I do agree with the point that IEC61850 is and will be expanding its horizons especially after redefining its scope from Substations to complete power utility. With object models of Wind and Hydro already available & models of DER, standards of substation - substation and substation - control centre communication & mapping to web services are already underway, it will find a completely different focus. We can even expect revolutionary changes after the possibility of SCL to migrate to CIM to provide complete models needed for an EMS/ DMS systems.

But looking back, can we say that objectives of IEC61850 are completely achieved? Can we say the IEC61850 devices are completely interoperable? I feel that many vendor implementations had made this standard to deviate from its objectives. IEC61850 had provided options for private LNs, data & GGIOs for handling the situations which cannot be handled by the standard models. But now the scenario had reached in such a level that all the vendors are finding it much easy to have private models rather than going for the standard LNs, data or formats which will not help in achieving goals of a global standard. What is the purpose of the total interoperability, if a vendor IED cannot accept a GOOSE because there is a time stamp element? Are the test certificates and interoperability events helping any bit in providing true inter-operability? I feel interoperability still remains a key issue in migrating to IEC61850.

Another area I want to point out is the engineering efforts for IEC61850 which was hyped to be much less comparing with the native mechanisms. But if we notice the tools and systems available for engineering IEC61850 today, it is much oriented on the standards rather than looking from the users’ angle for the configuration. The user has to follow complete & elaborate 61850 standards to achieve the complete configuration. The second is the dependability of vendor tools for configuration is too high that each user needs to know all the vendor tools to achieve even simple configurations like GOOSE mapping. So the current scenario is such that IEC61850 has increased the engineering efforts rather than reducing the same, if one were to do an independent engineering based on the standard.

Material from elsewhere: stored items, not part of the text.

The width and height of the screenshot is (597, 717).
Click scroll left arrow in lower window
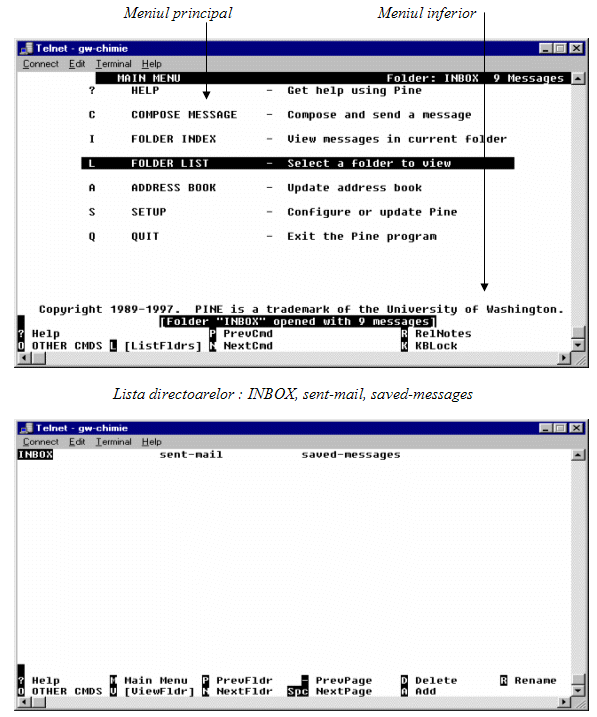(x=24, y=702)
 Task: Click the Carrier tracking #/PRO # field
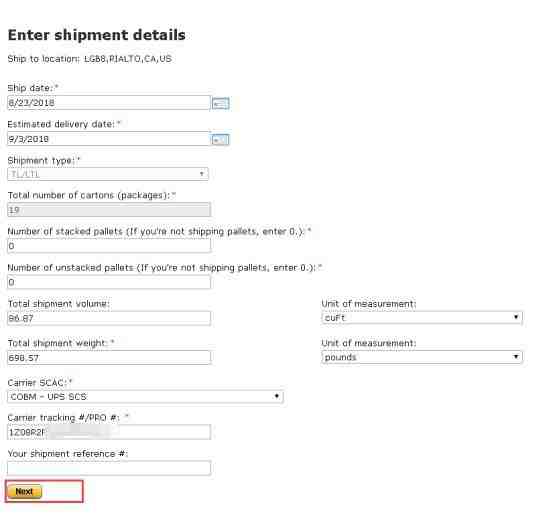pyautogui.click(x=109, y=432)
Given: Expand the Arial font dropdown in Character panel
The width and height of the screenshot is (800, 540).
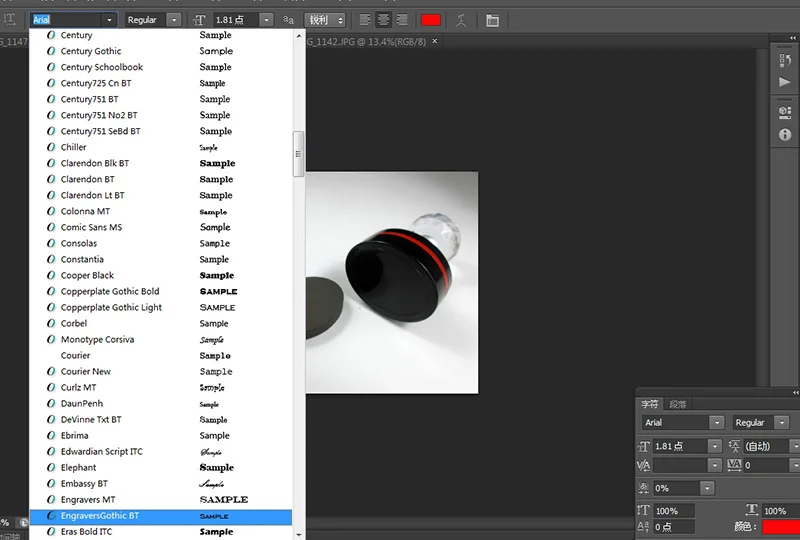Looking at the screenshot, I should 717,423.
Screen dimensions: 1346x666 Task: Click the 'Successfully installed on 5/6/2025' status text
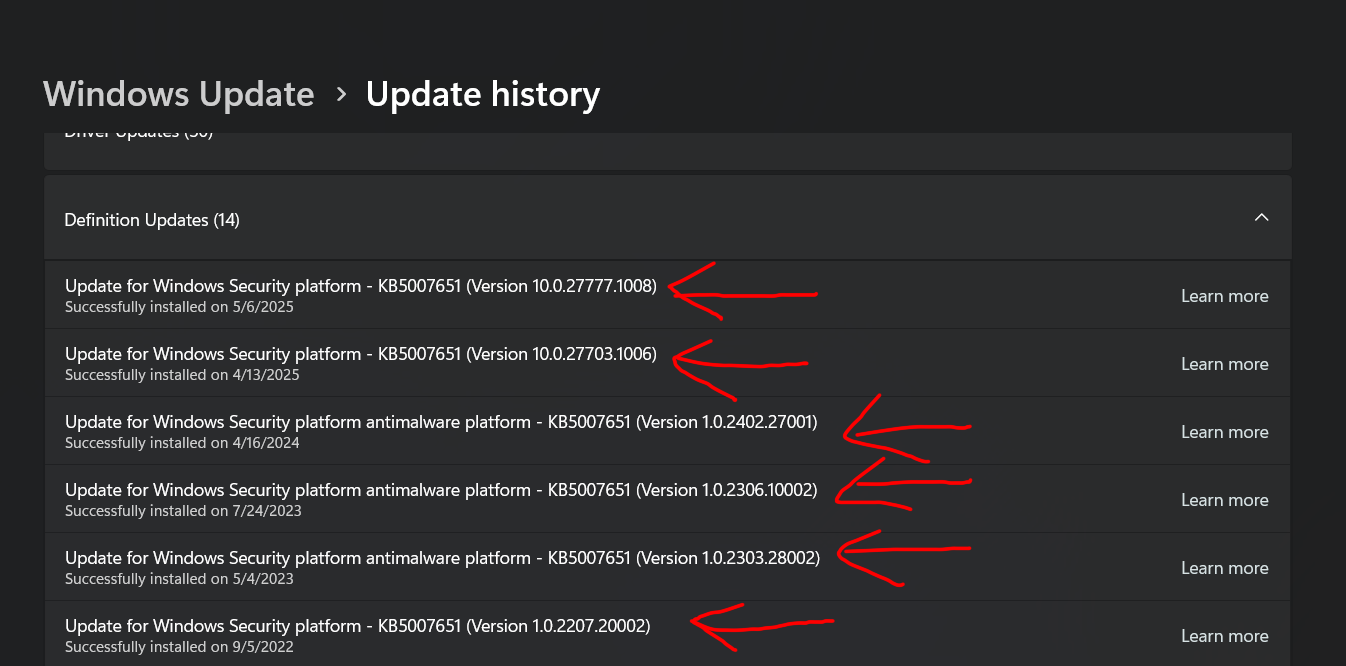tap(179, 307)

I personally feel TC57 WG10 had never foreseen such a huge welcome for IEC61850 which made the standard to have some limitation. The standard could have been made with Substation configuration language (SCL) completely compatible with the UML based CIM models. Today, with all implementations working well with the SCL & problems in migrating to CIM, it will require a long way for sending the model information to EMS/DMS systems.

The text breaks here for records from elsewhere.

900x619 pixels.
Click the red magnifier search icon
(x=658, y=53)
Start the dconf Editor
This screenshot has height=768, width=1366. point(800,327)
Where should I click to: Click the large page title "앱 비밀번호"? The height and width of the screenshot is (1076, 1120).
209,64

In spite of all these problems, the high benefits in using the standard in comparison with native protocols, is driving the same a long way through. Tissues (technical issues) forum for IEC61850 had come good for the standard which takes users opinion and problems to address the same in revisions. Let’s hope new revisions can throw some light to these problems & come up with effective ways to ensure the interoperability.

Saturday, September 15, 2007

IEC 61850 is expanding its horizons

Its been quite some time before i myself remembered about this blog. I have been busy creating another one at http://www.kalkitech.com/iec61850. However it did not look good that a blog can be in the company website and that is when i re-discovered this blog.

Anyway, much water has flowed since this blog was started. IEC 61850 has become a more complete standard, there seems to be a general consensus on IEC 61850 across the Atlantic, even though the adoption levels vastly differ. A great news in adoption has been the enthusiasm shown by developing countries like India / China.

However, the big news is the efforts at the standardization level to find new meaning and use for the standard from being a standard and model within the substation to expanding its scope, depth and breadth across substations and trying to integrate with old and new standardization efforts in other committees. However, i am sure there are differing views on this and hope to see some discussion on this here.